Grocery stores perform all sorts of psychological experiments on us, from enticing us with food mascots to presenting more rounded design elements on food packaging, all in the name of getting us to spend more. It happens in the checkout lane, too, and not just in the form of impulse buys: the payment screen at the register often asks us to “round up for charity,” or make a small donation that simply takes our purchase total to the next even dollar amount so as to create a frictionless mode of giving. Thanks to a recent evaluation of nonprofit fundraising, we can see how those small donations add up—and they add up massively.
The Wall Street Journal reports that Engage for Good, an organization that connects “top purpose-focused corporate and nonprofit brands,” recently released a report specifically focused on the effectiveness of these checkout-lane charity appeals. Effective, it turns out, is an understatement: Last year, these round-up prompts generated $749,480,000 of donations.
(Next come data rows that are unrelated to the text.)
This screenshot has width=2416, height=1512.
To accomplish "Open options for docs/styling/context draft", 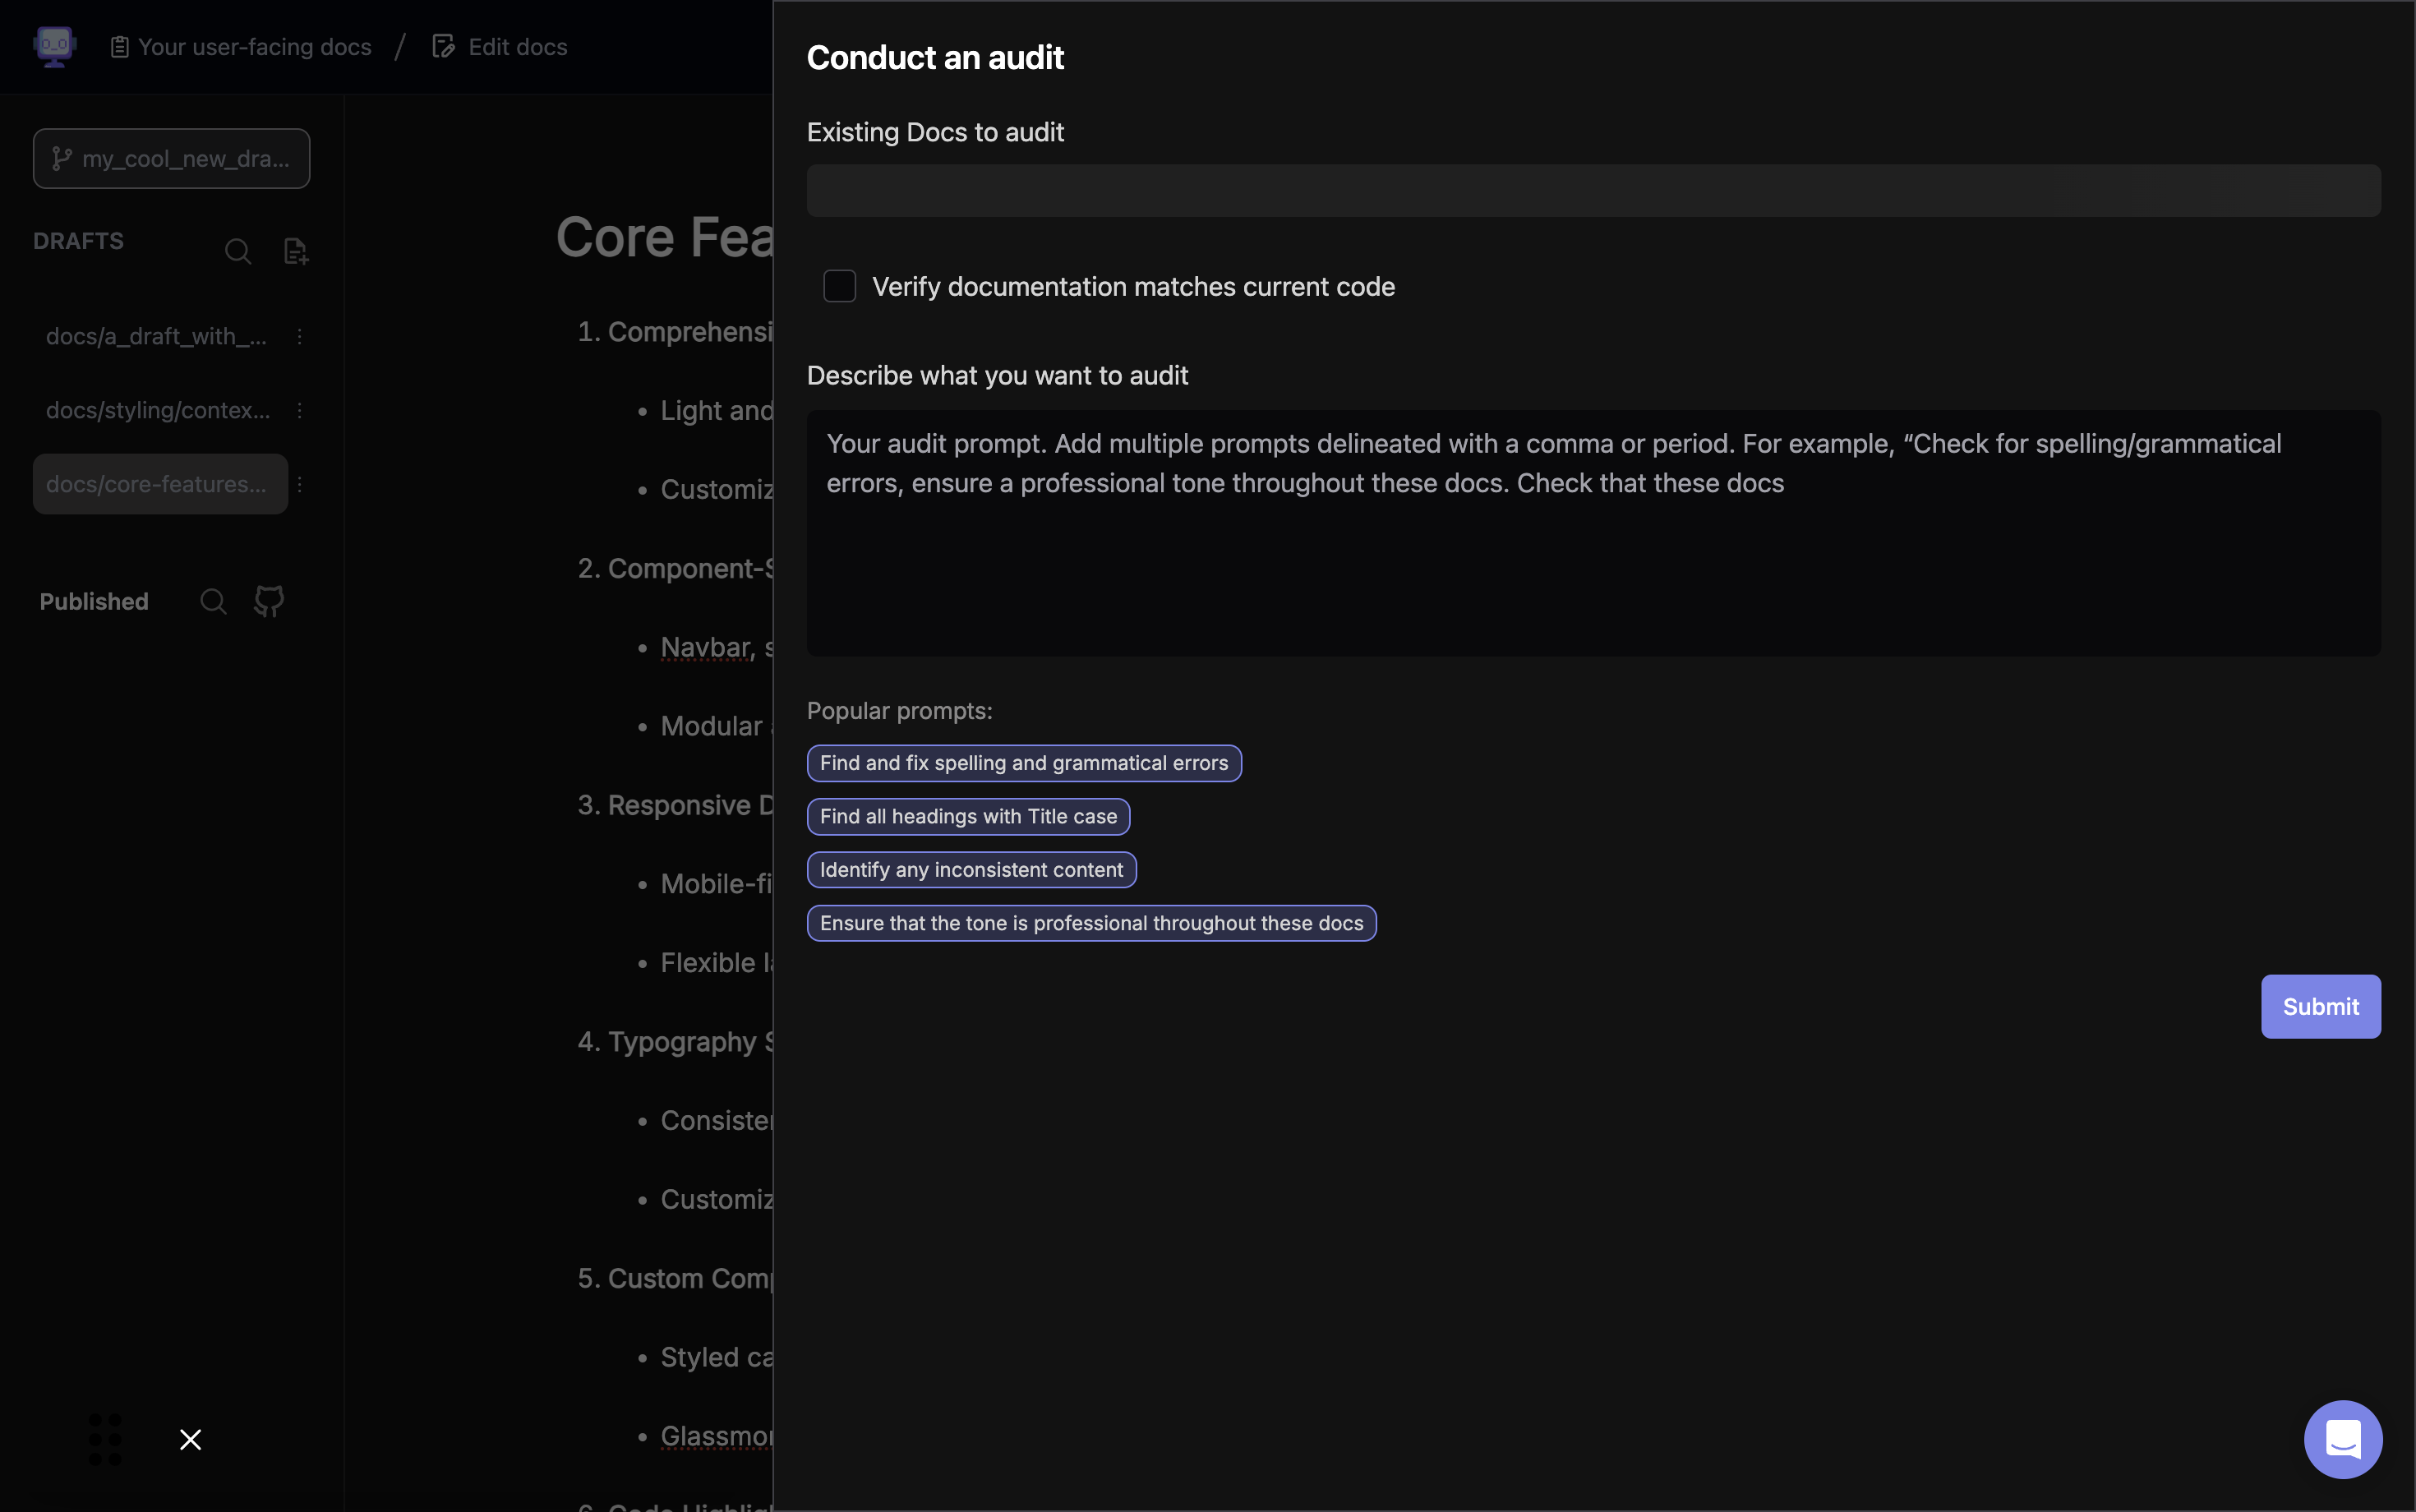I will (x=299, y=411).
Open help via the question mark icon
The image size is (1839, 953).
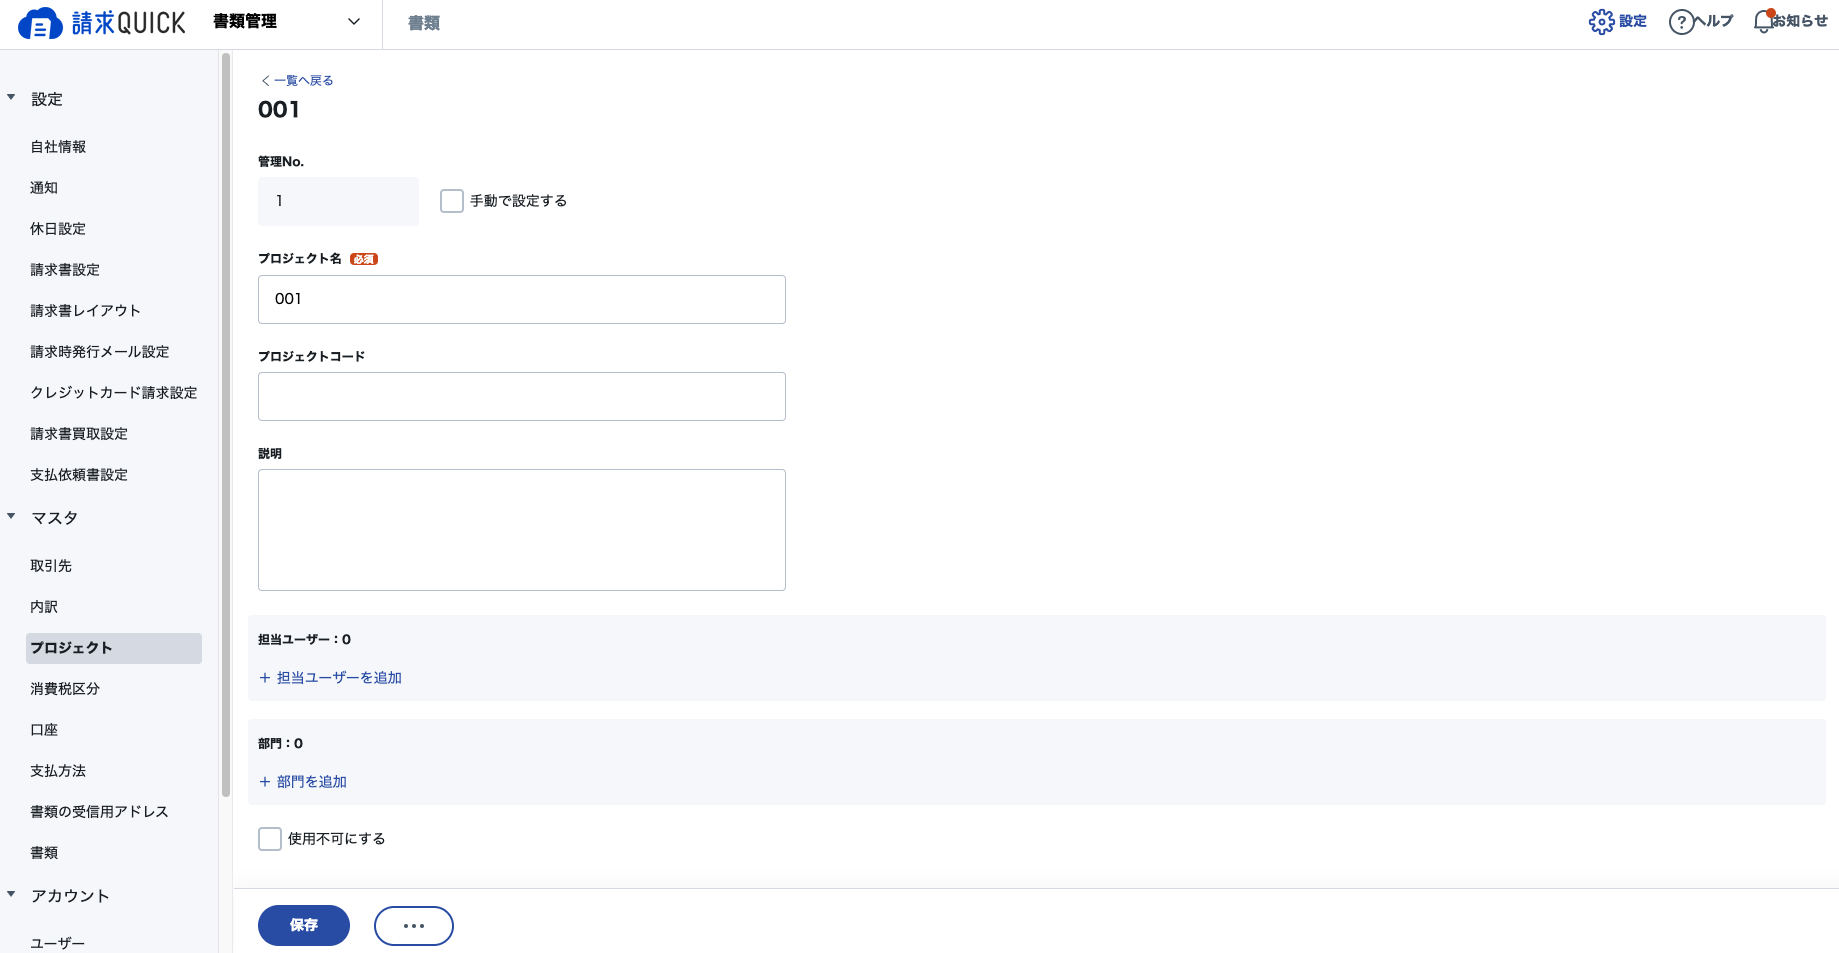click(x=1681, y=22)
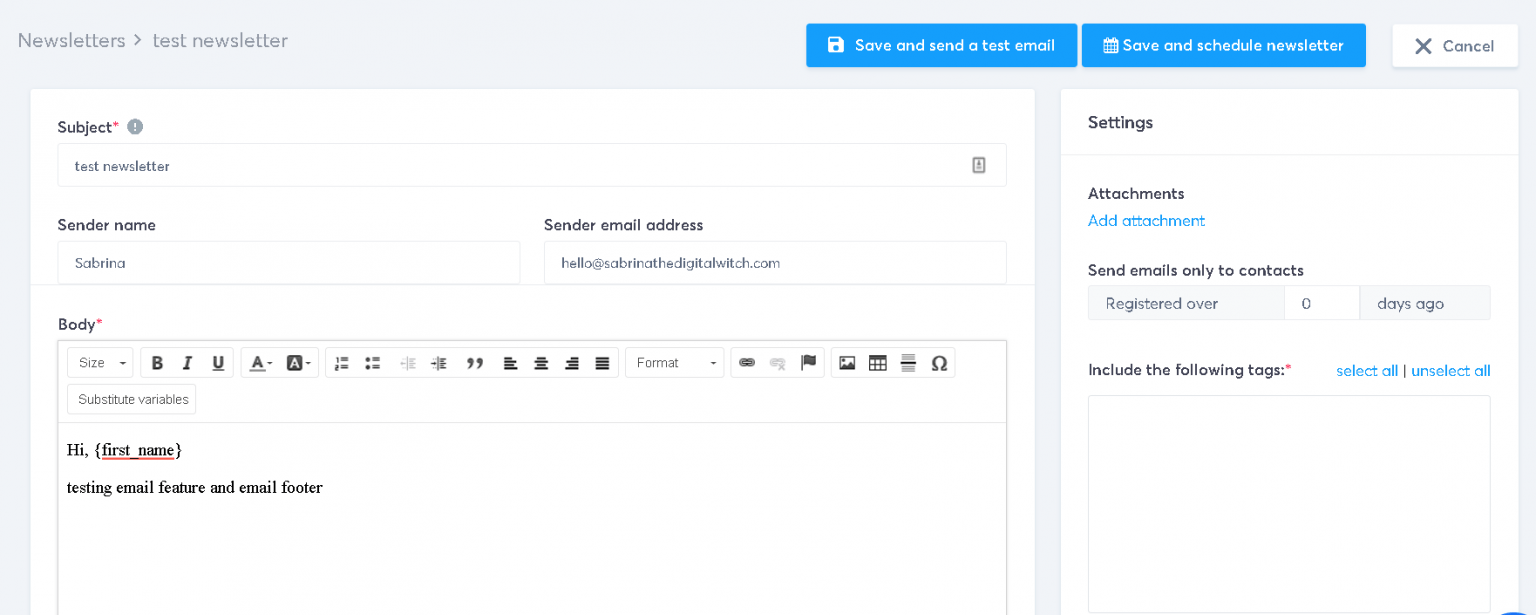Screen dimensions: 1536x615
Task: Insert an anchor using the flag icon
Action: point(808,362)
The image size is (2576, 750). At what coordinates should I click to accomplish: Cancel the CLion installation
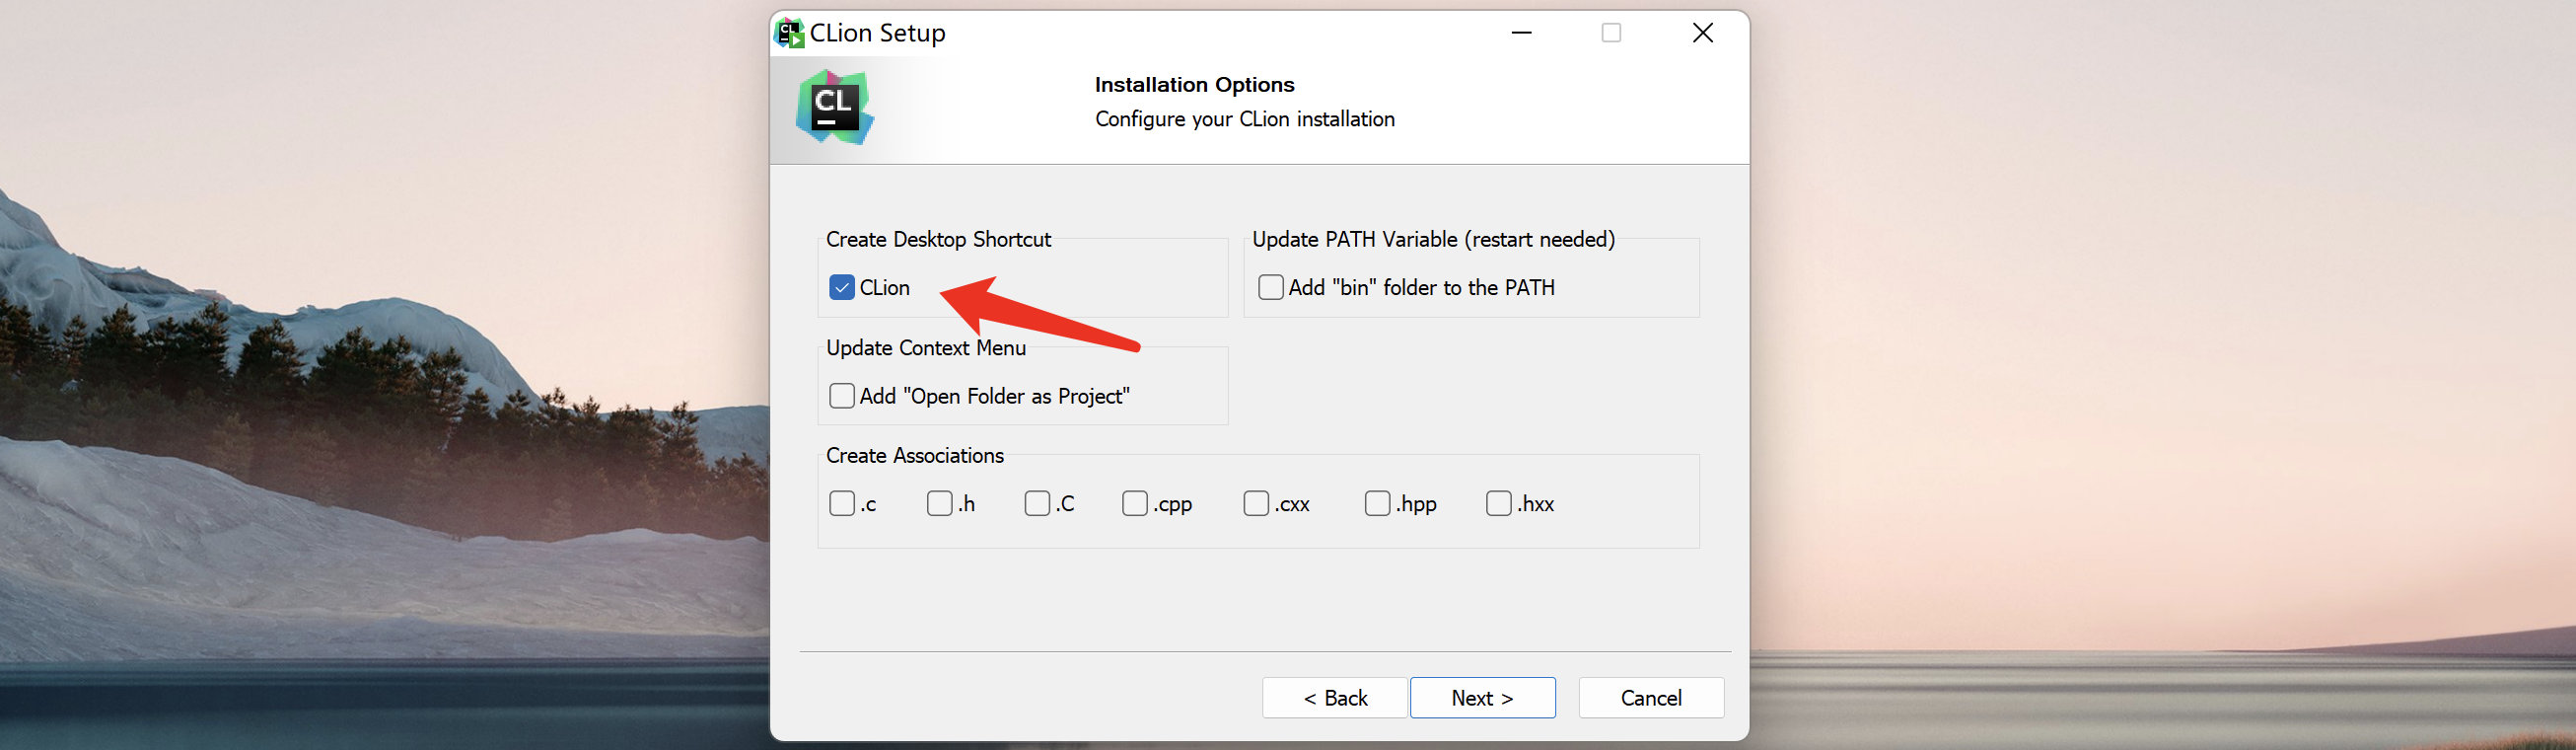pos(1651,698)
That’s unfathomably close to a billion dollars, just in these sub-$1 dribs and drabs.
Unsurprisingly, the nonprofit sector has seen the goldmine these grocery store transactions represent and done everything in its power to increase the amount of prompts at supermarkets nationwide (as well as at movie theaters, casinos, and basically anywhere else you’re swiping your card). WSJ notes that at Stop & Shop alone, round-up initiatives raise between $1 million and $2 million every month, no matter what the charity happens to be.
Is there an expiration date on this method of fundraising? The Wall Street Journal article reports that some consumers are tired of being prompted in this manner during every single card payment transaction, whether the prompt is encouraging charitable donations or tips for employees. Consequently, there’s some concern among nonprofits that this consumer fatigue will lead to a downturn in charity donations at the register. It certainly doesn’t seem to have hurt fundraising efforts for the past several years—from 2018 to 2022, donations at checkout rose 54%—but the tide might be turning. A survey by Accelerist, a philanthropy software company, revealed that the number of people who “feel neutral or positive about being asked for a donation at checkout” has dropped by 21% since 2021.
Many consumers are skeptical that the donations actually make it to the charities, perhaps even suspecting that the grocery store keeps a chunk for themselves, while some people question the hefty tax write-off earned by the grocery stores in the process. A nonprofit overseer emphasized to WSJ, however, that the money really does go to the charities advertised, and those charities can put it to use many different ways. Whether the grocery store earns a tax write-off from the donations can vary from one chain to the next.
In some ways, it’s less the store toward which consumers should direct their skepticism, and more so the charity itself, looking into the organization to make sure it supports initiatives that align with consumers’ values. But of course, that’s easier said than done when you’ve bagged up your groceries, fumbled through your wallet, tapped your card, and just want to get your shopping trip over with already. No wonder these prompts are so lucrative.